Please set down, word for word, each line from the one containing "489x444 pixels." through the final line of the records below, both included, and nothing else.

- _Given data_:
***

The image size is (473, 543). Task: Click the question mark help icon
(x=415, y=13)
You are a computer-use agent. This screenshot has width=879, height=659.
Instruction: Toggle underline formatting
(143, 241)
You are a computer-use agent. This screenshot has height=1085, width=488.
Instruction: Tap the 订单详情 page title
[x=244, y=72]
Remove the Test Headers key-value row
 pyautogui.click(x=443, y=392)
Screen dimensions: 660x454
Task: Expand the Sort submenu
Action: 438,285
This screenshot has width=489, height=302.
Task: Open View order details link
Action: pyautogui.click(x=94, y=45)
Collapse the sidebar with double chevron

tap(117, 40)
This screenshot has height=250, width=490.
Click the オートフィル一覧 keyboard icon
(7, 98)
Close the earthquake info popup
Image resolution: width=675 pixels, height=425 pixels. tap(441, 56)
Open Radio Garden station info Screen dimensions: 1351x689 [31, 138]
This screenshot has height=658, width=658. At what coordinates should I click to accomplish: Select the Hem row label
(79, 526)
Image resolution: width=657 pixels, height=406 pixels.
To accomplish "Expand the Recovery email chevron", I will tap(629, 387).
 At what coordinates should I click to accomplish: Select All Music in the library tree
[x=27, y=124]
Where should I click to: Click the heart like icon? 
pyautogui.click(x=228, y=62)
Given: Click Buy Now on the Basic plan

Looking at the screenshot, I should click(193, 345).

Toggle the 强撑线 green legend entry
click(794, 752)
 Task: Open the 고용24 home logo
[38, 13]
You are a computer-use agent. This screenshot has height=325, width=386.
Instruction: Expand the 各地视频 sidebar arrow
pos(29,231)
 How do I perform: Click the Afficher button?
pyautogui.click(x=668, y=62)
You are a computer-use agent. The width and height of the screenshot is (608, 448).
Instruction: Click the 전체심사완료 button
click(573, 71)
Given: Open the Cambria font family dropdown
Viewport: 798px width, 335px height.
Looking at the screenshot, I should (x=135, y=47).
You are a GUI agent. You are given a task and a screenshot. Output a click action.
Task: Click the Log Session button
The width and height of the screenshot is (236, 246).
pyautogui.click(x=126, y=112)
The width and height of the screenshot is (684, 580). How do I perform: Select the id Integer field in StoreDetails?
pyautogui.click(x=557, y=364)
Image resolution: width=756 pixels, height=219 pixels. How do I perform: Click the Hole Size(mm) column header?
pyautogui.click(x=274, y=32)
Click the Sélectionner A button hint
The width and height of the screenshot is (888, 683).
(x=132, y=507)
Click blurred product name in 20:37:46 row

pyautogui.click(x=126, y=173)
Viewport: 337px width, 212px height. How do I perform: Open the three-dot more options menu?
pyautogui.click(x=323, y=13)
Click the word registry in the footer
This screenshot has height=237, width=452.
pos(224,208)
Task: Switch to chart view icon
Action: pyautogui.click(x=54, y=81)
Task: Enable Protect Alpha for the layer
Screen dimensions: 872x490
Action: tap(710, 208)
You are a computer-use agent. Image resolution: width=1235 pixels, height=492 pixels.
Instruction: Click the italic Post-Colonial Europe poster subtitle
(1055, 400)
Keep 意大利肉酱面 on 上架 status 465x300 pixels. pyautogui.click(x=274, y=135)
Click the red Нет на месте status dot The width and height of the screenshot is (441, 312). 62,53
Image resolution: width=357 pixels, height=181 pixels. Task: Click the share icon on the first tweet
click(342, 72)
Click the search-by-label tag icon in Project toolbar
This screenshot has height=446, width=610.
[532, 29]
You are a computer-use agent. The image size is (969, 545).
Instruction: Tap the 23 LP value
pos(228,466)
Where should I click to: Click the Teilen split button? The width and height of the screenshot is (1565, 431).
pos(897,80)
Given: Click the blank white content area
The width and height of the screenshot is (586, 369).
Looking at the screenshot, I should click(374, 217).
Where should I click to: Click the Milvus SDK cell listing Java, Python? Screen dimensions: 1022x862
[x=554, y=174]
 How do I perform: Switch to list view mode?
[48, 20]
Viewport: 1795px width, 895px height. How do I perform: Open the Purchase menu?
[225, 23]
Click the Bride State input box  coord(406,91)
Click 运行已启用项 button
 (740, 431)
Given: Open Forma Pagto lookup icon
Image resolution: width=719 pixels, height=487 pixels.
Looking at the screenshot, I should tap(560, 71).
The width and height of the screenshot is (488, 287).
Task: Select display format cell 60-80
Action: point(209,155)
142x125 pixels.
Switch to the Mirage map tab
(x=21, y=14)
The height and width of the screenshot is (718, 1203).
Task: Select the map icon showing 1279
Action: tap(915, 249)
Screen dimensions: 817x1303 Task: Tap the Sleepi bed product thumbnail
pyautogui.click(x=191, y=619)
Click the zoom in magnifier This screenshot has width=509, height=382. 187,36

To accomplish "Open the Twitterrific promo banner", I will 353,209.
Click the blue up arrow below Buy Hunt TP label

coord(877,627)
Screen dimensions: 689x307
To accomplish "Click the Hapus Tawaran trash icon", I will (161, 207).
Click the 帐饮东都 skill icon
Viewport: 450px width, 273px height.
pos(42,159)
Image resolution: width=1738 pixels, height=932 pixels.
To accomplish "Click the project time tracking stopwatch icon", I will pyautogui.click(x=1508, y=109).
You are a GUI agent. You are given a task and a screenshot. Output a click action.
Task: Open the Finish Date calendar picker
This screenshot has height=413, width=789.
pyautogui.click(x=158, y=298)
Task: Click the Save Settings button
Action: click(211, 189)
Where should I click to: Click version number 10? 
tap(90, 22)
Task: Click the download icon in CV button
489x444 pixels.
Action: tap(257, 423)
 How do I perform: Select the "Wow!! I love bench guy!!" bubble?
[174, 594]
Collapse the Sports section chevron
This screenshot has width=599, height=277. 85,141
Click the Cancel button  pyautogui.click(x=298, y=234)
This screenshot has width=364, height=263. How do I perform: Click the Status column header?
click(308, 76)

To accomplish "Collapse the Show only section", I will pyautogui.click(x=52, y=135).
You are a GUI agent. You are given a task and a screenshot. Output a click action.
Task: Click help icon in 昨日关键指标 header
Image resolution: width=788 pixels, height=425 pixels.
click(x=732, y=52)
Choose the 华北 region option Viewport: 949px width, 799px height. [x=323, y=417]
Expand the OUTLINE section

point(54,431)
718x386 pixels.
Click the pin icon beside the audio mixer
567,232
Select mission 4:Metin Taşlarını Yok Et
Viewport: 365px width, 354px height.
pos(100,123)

***

- _Response box_:
489x444 pixels.
Action: tap(257, 423)
 How do I perform: Select the "Wow!! I love bench guy!!" bubble?
[174, 594]
Collapse the Sports section chevron
This screenshot has width=599, height=277. 85,141
Click the Cancel button  pyautogui.click(x=298, y=234)
This screenshot has width=364, height=263. How do I perform: Click the Status column header?
click(308, 76)

To accomplish "Collapse the Show only section", I will pyautogui.click(x=52, y=135).
You are a GUI agent. You are given a task and a screenshot. Output a click action.
Task: Click help icon in 昨日关键指标 header
Image resolution: width=788 pixels, height=425 pixels.
click(x=732, y=52)
Choose the 华北 region option Viewport: 949px width, 799px height. [x=323, y=417]
Expand the OUTLINE section

point(54,431)
718x386 pixels.
Click the pin icon beside the audio mixer
567,232
Select mission 4:Metin Taşlarını Yok Et
Viewport: 365px width, 354px height.
pos(100,123)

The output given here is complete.